Location
- Country: Uganda & South Sudan
- Coordinates: 02°32′24″N 31°52′38″E﻿ / ﻿2.54000°N 31.87722°E
- General direction: South to North
- From: Karuma, Uganda
- Passes through: Olwiyo, Elegu, Nimule
- To: Juba, South Sudan

Ownership information
- Owner: Government of Uganda & Government of South Sudan
- Partners: East African Community & Japan International Cooperation Agency
- Operator: Uganda Electricity Transmission Company Limited & South Sudan Electricity Corporation

Construction information
- Construction started: TBD
- Expected: TBD

Technical information
- Current type: AC
- Total length: 380 km (240 mi)
- AC voltage: 400kV
- No. of circuits: 2

= Karuma–Juba High Voltage Power Line =

Planned power line in Uganda and South Sudan

The Karuma–Juba High Voltage Power Line is a planned high voltage electricity power line, connecting the high voltage substation at Karuma, in Kiryandongo District, in the Western Region of Uganda, to another high voltage substation at Juba, in Jubek State, in South Sudan.

==Location==
The 400kV power line, begins at the 400kV substation at Karuma Hydroelectric Power Station. The line travels in a north-westerly direction to Olwiyo, in Nwoya District, in the Northern Region of Uganda. This distance is approximately 56 km.

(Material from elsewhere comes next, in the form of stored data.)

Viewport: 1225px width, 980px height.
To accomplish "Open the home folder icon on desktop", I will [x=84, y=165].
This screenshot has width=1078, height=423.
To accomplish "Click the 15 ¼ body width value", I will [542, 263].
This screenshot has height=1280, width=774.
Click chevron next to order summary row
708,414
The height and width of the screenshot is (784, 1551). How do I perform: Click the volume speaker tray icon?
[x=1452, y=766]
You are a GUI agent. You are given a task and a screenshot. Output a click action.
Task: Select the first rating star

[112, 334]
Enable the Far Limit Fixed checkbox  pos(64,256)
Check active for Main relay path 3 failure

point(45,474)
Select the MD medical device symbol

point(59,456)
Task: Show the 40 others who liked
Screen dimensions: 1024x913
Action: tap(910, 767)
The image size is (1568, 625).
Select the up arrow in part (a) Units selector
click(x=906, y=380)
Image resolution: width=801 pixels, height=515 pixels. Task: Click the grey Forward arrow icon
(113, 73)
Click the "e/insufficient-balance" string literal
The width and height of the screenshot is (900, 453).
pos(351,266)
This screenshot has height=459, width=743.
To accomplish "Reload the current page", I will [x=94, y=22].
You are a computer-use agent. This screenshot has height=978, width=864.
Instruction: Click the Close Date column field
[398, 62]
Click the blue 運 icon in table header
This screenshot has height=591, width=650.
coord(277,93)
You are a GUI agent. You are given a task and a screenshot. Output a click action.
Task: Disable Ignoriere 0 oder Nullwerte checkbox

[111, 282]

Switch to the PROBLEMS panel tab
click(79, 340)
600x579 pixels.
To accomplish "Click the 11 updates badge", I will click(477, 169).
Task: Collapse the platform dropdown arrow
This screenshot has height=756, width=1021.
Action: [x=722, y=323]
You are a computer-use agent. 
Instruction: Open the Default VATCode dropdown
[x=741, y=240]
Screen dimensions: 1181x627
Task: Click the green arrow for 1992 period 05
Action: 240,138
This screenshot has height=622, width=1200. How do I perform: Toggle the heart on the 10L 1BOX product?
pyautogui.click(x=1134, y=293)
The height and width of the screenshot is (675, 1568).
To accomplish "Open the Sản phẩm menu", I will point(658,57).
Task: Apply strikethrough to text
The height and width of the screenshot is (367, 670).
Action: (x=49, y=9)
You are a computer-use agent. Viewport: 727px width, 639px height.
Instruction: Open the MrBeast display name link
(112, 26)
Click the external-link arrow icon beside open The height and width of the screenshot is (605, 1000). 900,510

At Olwiyo, the line takes a general northerly direction to Elegu at the international border with South Sudan, a distance of about 140 km. The distance traveled by this power line in Uganda is therefore approximately 196 km.

After crossing the international border into South Sudan, the line travels through Nimule, in Imatong State to Juba, the capital city of South Sudan, a distance of approximately 195 km

==Overview==
This power line is planned to transmit electricity from the 600 megawatts Karuma Hydroelectric Power Station in Uganda, to Juba in South Sudan. It is part of the regional power-sharing protocols of the Nile Equatorial Lakes Subsidiary Action Program and of the East African Community. Uganda plans to sell electricity to neighboring countries, including South Sudan after Karuma Hydroelectric Power Station and Isimba Hydroelectric Power Station become operational. The government of South Sudan has plans to extend the high-voltage power line to Juba.

==Construction==
The two governments are in discussions on how to fund the construction of the power line, using loans from the Japan International Cooperation Agency, with each country being responsible for the portion of the line in her territory.
The feasibility and environmental impact studies for the 400kV power line were carried out between March 2023 and February 2024 by
CESI S.p.A. and ELC Electroconsult S.p.A. both of Italy and Colenco Consulting Limited of Nigeria.

==Developments==
In June 2023, South Sudan government officials signed a power purchase agreement (PPA) with officials from the Ugandan Ministry of Energy and Mineral Development. Under the agreement, Uganda will increase the voltage of the section of this transmission line that is in Uganda, from 132kV to 400kV. In addition, Uganda will supply power to several towns in South Sudan bordering Uganda, including Nimule, Elegu, Oraba, Kaya and others. South Sudan will be responsible for extending the transmission line to Juba.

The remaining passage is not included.